◆ Tasks
• A. According to the campus sexual assault text, how many investigations are ongoing at the U.S. Department of Education?
• B. Rewrite the campus sexual assault text between "Neal would prefer" and "criminal justice process.", inclusive, switching "police departments" to "law enforcement agencies".
• C. Proceed with the campus sexual assault text from its last sentence onward.

Following a wave of federal complaints alleging colleges and universities mishandled sexual violence at their schools, which has led to 71 ongoing investigations at the U.S. Department of Education, the lawmakers are set to reveal their proposal in a Wednesday morning press conference. Earlier this year the White House launched a task force whose recommendations are reflected in parts of the legislation.

College leaders complain, however, that they already face an obstacle course of regulations on handling campus sexual assault with several laws -- the Clery Act, Title IX and the Violence Against Women Act -- setting forth conflicting responsibilities.

Anne Neal, president and co-founder of the American Council of Trustees and Alumni, argues that the Obama administration is putting too much of the burden of ending sexual violence on colleges, noting that educational institutions "are ill-equipped" to adjudicate serious crimes.

"I don't think anyone is disputing that sexual assault occurs on college campuses and the broader society," Neal said, "but I think it's sad the administration is more interested in assisting privileged college students and not helping victims outside of the ivory tower."

Neal would prefer that federal attention and resources focus more on helping police departments address sensitivity issues and other concerns with the criminal justice process.

"This system being rolled out on campuses will end up requiring a very extensive, costly quasi-judicial apparatus that will disregard due process and constitutional protections," Neal warned.

Molly Corbett Broad, president of the American Council on Education, wrote in a letter to senators last month that "college administrators are often asked to be all things to all people" when it comes to sexual assault cases, yet they don't have many of the tools of the criminal justice system.

◆ Information supplied
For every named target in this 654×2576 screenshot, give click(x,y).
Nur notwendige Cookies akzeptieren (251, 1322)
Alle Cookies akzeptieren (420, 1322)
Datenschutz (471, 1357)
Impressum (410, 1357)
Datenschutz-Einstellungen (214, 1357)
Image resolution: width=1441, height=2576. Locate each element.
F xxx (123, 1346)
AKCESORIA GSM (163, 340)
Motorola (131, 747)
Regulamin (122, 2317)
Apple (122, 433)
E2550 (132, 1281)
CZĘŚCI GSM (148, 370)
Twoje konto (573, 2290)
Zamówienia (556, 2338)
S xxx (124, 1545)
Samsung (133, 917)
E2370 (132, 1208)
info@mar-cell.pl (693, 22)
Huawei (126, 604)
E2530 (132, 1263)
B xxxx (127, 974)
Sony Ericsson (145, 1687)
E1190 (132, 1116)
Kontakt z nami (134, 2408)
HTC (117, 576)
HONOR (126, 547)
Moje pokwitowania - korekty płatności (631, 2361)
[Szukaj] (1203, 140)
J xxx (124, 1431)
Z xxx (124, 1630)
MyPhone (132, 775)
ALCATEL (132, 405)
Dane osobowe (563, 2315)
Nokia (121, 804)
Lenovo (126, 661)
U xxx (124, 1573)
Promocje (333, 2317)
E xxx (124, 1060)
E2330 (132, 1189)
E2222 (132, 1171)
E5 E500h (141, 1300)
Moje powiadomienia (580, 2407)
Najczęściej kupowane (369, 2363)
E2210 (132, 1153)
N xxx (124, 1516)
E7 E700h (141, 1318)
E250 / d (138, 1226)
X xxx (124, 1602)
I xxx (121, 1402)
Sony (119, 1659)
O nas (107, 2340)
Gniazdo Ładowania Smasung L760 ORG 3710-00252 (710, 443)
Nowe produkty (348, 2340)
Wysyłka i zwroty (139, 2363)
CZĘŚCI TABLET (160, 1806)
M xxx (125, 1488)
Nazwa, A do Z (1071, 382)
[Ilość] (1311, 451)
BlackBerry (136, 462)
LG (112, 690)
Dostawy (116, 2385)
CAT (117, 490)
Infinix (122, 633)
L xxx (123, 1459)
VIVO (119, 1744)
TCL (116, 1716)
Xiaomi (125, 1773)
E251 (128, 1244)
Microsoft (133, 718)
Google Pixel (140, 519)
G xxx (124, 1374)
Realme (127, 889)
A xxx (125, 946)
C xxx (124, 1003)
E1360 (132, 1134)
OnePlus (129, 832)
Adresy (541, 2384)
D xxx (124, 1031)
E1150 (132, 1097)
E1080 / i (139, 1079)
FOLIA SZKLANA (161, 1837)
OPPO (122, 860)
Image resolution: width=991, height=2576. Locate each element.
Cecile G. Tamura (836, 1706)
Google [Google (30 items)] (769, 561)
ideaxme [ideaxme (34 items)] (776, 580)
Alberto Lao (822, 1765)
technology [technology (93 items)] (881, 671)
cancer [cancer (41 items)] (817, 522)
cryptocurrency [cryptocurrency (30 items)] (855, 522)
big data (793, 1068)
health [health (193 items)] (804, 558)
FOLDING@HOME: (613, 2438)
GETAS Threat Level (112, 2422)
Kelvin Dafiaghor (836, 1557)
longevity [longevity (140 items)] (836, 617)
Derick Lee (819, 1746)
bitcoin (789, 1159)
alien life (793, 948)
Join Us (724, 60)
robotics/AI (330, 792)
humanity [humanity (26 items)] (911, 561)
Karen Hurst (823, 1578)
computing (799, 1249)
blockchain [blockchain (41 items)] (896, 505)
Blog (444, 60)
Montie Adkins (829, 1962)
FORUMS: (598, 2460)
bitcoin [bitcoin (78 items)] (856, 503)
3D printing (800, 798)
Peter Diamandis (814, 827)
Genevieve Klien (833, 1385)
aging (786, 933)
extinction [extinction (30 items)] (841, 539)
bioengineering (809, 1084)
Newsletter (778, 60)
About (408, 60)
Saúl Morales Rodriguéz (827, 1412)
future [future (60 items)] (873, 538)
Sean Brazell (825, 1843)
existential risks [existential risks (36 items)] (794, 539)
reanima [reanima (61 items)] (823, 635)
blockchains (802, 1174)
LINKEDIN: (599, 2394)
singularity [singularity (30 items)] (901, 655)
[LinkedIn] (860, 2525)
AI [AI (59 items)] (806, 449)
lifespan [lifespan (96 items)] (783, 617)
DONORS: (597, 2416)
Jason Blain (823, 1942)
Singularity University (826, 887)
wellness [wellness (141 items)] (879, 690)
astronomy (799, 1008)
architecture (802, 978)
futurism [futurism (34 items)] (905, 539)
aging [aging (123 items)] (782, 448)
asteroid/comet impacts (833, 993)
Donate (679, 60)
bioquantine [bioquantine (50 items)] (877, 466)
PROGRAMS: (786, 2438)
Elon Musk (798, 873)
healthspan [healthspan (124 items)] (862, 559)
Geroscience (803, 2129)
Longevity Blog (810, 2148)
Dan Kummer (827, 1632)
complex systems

◆ Results of the tasks
• A. 71

• B.
Neal would prefer that federal attention and resources focus more on helping law enforcement agencies address sensitivity issues and other concerns with the criminal justice process.

• C.
"We lack the authority to subpoena witnesses, control evidence and impose legal standards," Broad told the Senate Health, Education, Labor and Pensions Committee. "Our disciplinary and grievance procedures were designed to provide appropriate resolution of institutional standards for student conduct, especially with respect to academic matters. They were never meant for misdemeanors, let alone felonies."

Broad called for more federal funding of sexual assault education and prevention training, and greater "clarity and consistency with respect to federal expectations, requirements and enforcement." She also pointed out that while the Education Department tells schools to deal with sexual assault cases in a timely fashion, the department's Office for Civil Rights can take years to resolve a single complaint against a university -- a concern that happens to be shared by the activists filing such complaints.

Several senators have already indicated that they want to give more power to the Education Department to punish colleges for violating sexual violence laws. Earlier this month, a survey, commissioned by Sen. Claire McCaskill (D-Mo.), showed that universities aren't abiding by the current statutes.

But university leaders say they're well aware of the problem. "There's not a conversation you can have with a senior administration leader anymore without sexual assault coming up," said Jeff Lieberson, vice president for public affairs at the Association of Public and Land-grant Universities.

For the lawmakers' part, McCaskill conceded at a campus violence roundtable in June that the final sexual assault bill could be notably different than what is initially proposed.